Design and Politics: Metadesign for social change
Abstract
In recent years, a collaborative approach to solving socio-urban problems has become common. In some cases, organizational changes have been worked out in enterprises and governments to accommodate the collaborative process, and people started recognizing the already present collaborative aspect of the creative process. Nevertheless, a rigorous theoretical/conceptual background that can sustain continuous social innovation based on accountable experimentation is still majorly lacking in these contexts. The specific approach elaborated for Metadesign by the author can provide a bridge between these innovative intentions and a new epistemological framework that has emerged from contemporary philosophy, anthropology, and complexity theory.
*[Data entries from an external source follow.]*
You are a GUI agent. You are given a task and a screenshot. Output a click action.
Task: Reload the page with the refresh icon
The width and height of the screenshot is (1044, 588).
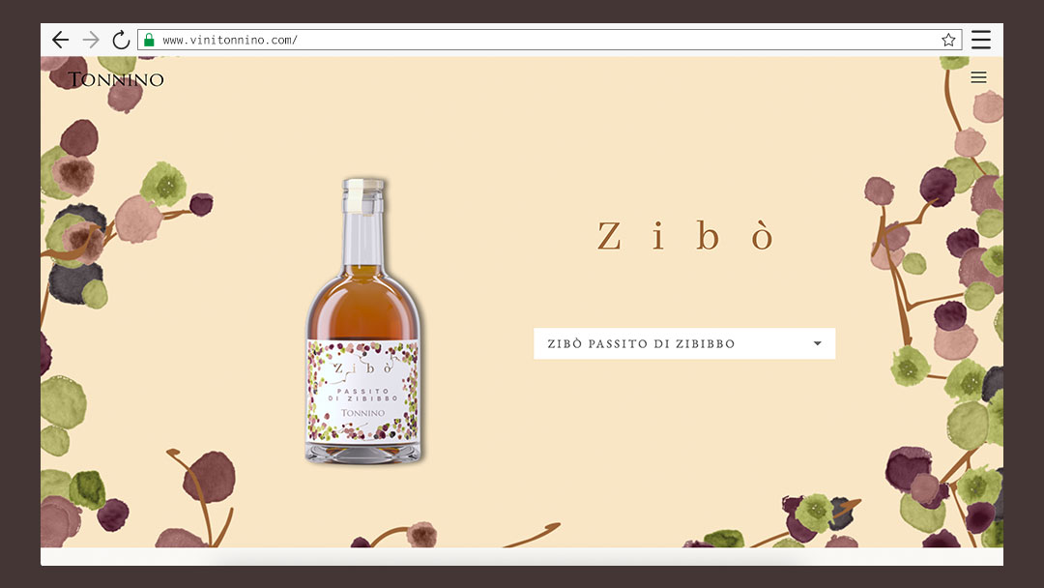(121, 40)
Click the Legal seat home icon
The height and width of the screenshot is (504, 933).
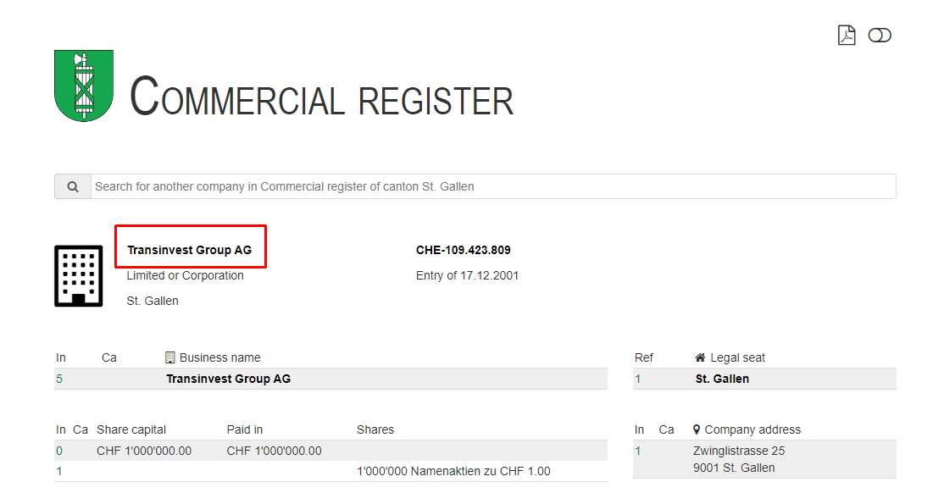point(700,357)
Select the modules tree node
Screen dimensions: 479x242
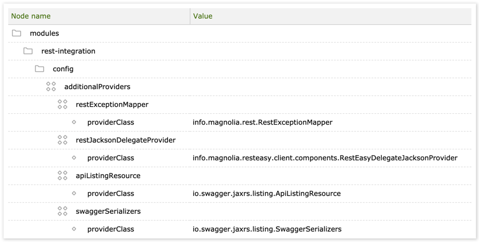point(44,33)
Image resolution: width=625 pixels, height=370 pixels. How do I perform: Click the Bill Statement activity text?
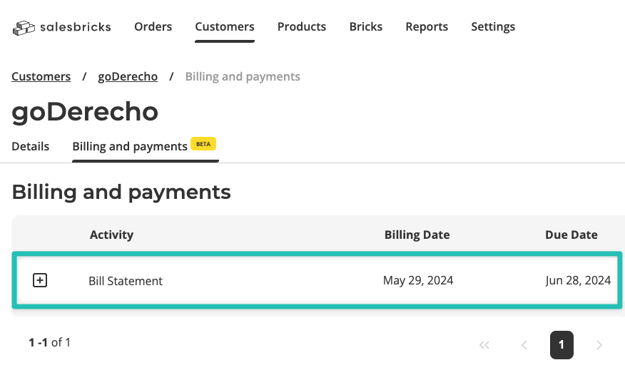click(126, 281)
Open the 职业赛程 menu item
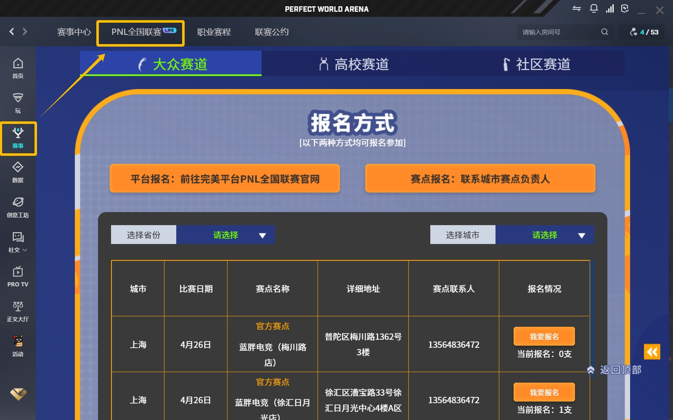This screenshot has width=673, height=420. point(214,32)
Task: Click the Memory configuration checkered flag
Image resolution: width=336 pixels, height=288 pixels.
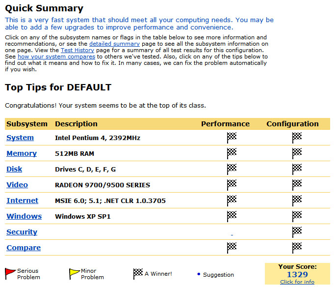Action: point(297,153)
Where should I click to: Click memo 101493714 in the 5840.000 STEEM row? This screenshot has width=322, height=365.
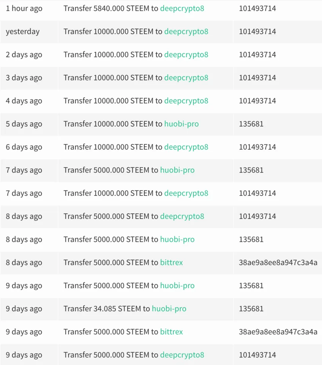click(x=257, y=8)
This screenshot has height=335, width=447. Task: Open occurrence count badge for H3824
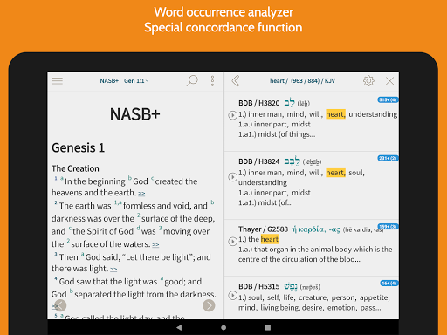click(x=388, y=158)
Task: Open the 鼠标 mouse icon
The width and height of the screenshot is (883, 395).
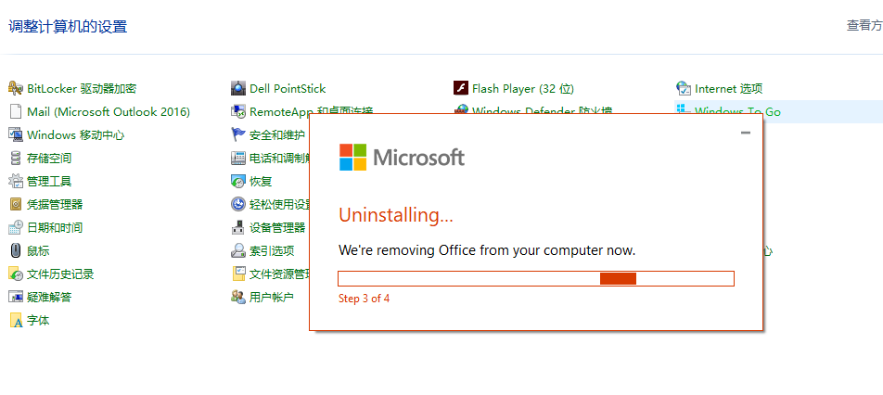Action: click(16, 250)
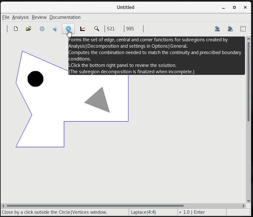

In the context of the so-called “Smart City”, Metadesign could serve as an accessible approach to the democratic organization of communities so they can perform qualified and consequential creative work, including rethinking their own role in urban planning (meta-action). This approach is based on a new social interaction repertoire, partially derived from the popularization of digital interaction, but also from a new epistemic: complexity theory involves extreme shifts in the prevailing epistemological outlook, requiring new cognitive tools to cope with the increasing cognitive load in social interaction needed in collaborative creative work. This new epistemic also involves changing the way we frame objects of knowledge, recognizing new “objects of design”, of particular interest to the Metadesign action, that can mediate social change in a concerted and conscious manner.
Keywords: metadesign, urban planning, social change, innovation, micro-politics, smart cities.